Unfortunately, the error does not reproduce consistently.
However, this is not the time it is encountered: a similar issue happened on the same cluster a few months ago. This is what was seen in the logs shortly before the ERROR first appeared:
11:18:32 MSK,0,,,seg-1,,,,,"LOG","00000","PrimaryMirrorTransitionRequest: to primary/mirror mode PrimarySegment, data state InResync, host ng-gp-prod-1-s-17.dh.rt.ru, port 11002, peer ng-gp-prod-1-s-1.dh.rt.ru, peerPort 11502, force full resync",,,,,,,0,,"primary_mirror_mode.c",1196,
...
11:18:33.641685,,,p47468,th1282709632,,,,0,,,seg-1,,,,,"LOG","00000","CHANGETRACKING: found an MD record. is full resync 0, last lsn (881/-377257680) is transition to resync completed 0, is transition to insync completed 0",,,,,,,0,,"cdbresynchronizechangetracking.c",2529,
11:18:33.641713,,,p47468,th1282709632,,,,0,,,seg-1,,,,,"LOG","00000","'full resync 'false' resync lsn '371/E9838130(881/3917709616)' ', mirroring role 'primary role' mirroring state 'resync' segment state 'initialization and recovery' filerep state 'initialization and recovery' process name(pid) 'primary resync manager process(47468)' 'cdbfilerepresyncmanager.c' 'L356' 'FileRepResyncManager_SetEndResyncLSN'",,,,,,,0,,"cdbfilerep.c",1824,
Then, the issue was resolved by a full cluster restart, but it did not receive proper attention.
The problem
The cause of this issue is unclear; namely, it is not clear how the "faulty" entry finds its way and stays in the pendingOpsTable.
Related information
I have done some research of GPDB 5.26 code related to the issue (primarily md.c); however, I only found that the fsync requests are submitted by backend and processed asynchronously, while TRUNCATE results in an immediate unlink().

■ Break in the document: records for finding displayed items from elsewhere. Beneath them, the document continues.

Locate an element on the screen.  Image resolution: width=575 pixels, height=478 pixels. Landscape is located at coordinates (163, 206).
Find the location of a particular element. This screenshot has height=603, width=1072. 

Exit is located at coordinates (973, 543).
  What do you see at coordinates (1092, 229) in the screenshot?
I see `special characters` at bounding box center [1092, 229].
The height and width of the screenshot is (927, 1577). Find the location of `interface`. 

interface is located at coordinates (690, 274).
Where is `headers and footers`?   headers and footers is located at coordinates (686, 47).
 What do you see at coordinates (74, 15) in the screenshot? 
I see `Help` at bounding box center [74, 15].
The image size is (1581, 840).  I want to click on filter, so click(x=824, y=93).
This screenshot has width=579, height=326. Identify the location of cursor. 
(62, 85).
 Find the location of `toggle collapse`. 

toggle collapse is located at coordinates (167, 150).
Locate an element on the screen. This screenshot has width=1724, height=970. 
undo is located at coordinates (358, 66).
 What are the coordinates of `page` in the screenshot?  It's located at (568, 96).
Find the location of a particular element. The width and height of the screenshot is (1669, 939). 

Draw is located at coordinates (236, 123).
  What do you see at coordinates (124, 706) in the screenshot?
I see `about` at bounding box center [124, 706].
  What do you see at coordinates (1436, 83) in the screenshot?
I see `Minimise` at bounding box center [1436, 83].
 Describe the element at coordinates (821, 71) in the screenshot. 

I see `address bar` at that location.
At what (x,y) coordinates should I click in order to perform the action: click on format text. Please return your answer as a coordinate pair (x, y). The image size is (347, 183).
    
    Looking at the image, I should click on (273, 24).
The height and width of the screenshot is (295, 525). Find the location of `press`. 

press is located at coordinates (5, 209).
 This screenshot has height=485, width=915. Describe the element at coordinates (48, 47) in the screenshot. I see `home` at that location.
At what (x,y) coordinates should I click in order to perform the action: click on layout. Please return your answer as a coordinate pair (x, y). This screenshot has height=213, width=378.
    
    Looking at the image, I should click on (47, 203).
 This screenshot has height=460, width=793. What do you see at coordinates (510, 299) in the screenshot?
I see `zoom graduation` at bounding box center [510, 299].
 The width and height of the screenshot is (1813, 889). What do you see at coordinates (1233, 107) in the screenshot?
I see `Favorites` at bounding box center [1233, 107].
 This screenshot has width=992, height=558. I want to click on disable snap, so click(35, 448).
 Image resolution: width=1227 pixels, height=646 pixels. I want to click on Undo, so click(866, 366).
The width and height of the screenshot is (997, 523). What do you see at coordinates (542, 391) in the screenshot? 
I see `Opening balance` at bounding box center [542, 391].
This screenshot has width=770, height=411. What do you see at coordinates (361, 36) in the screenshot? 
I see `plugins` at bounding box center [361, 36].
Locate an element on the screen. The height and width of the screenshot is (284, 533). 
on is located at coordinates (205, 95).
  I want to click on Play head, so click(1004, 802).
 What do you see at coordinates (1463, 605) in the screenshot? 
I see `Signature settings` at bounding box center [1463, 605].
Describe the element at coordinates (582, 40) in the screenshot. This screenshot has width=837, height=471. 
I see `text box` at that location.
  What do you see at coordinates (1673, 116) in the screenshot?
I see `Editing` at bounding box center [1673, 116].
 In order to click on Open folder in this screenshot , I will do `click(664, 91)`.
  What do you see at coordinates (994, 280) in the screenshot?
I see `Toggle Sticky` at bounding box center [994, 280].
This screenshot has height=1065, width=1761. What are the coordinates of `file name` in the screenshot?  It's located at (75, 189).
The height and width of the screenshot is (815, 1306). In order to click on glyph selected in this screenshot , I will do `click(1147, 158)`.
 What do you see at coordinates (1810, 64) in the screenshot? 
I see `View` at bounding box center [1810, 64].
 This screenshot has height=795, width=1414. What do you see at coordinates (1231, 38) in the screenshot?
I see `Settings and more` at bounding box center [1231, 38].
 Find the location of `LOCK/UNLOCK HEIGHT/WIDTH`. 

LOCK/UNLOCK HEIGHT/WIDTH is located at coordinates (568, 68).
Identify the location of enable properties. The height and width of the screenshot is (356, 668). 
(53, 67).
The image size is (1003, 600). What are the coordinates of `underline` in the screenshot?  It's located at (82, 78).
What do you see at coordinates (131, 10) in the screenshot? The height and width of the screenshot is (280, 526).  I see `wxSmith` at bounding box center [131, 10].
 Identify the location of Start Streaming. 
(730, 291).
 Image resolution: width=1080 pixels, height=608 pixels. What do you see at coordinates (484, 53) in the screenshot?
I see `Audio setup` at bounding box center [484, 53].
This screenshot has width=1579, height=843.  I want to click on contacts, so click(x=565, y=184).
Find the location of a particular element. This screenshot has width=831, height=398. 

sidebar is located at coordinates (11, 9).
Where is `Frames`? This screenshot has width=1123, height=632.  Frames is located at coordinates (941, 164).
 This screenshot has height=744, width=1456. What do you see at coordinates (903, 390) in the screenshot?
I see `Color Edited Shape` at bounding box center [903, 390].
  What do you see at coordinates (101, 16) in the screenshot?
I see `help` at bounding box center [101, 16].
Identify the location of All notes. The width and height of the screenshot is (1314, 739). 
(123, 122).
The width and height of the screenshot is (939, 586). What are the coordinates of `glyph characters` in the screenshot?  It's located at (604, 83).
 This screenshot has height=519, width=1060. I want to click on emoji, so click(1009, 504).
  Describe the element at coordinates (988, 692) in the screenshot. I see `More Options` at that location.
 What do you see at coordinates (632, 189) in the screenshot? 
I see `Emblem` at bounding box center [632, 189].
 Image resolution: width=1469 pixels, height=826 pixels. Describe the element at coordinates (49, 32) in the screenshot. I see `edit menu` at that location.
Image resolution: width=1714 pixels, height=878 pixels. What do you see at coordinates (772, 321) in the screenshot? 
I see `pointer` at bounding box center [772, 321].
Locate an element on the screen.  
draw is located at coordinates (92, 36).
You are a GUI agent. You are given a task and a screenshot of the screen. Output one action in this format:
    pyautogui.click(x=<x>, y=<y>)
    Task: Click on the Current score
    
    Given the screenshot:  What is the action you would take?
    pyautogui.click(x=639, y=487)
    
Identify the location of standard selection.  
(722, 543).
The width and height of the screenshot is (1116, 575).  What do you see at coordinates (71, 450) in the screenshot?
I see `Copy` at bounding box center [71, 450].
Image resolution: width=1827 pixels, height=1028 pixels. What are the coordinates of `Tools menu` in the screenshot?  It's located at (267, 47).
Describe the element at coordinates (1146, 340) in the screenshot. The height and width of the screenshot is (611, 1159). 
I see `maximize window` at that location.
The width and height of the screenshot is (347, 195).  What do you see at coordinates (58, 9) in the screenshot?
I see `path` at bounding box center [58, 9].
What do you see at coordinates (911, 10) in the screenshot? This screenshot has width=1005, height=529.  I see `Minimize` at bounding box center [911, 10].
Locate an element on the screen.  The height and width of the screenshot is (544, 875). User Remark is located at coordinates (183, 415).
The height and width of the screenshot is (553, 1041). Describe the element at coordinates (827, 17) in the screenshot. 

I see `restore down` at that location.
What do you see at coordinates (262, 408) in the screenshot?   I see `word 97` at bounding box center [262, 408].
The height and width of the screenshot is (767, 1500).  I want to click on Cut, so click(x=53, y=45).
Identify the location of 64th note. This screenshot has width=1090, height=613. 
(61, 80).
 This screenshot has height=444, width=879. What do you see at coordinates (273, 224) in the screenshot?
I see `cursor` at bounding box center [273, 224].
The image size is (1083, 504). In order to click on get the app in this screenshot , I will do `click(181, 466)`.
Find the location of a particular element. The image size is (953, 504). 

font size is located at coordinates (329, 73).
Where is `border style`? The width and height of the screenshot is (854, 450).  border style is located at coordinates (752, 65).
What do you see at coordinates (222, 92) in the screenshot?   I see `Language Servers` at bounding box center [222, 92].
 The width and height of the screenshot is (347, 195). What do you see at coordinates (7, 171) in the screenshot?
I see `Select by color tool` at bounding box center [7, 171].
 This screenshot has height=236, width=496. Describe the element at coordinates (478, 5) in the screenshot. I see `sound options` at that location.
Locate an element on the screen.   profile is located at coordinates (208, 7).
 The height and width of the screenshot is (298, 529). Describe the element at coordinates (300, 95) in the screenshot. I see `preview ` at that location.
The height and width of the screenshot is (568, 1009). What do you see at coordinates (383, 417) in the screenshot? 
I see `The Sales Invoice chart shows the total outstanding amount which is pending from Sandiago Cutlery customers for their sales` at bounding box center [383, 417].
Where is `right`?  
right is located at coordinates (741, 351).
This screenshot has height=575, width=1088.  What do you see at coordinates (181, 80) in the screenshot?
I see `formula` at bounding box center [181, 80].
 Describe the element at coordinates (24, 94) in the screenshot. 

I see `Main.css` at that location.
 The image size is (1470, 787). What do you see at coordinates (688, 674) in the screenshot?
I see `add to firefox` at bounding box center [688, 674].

This issue may be related to https://github.com/greenplum-db/gpdb/issues/9034.
https://github.com/greenplum-db/gpdb/pull/9425 seems to fix the issue, but the code there is for master and cannot be backported to 5X, as md.c has undergone huge changes in Postgres 9.0, as well as in recent GPDB versions. The test introduced in that PR does not work on 5X, too.
Hi @leskin-in ,
We will close this issue because GP5 is ending its life and it is time to migrate to 6X. Please feel free to reopen it if this issue still affect you. Thanks!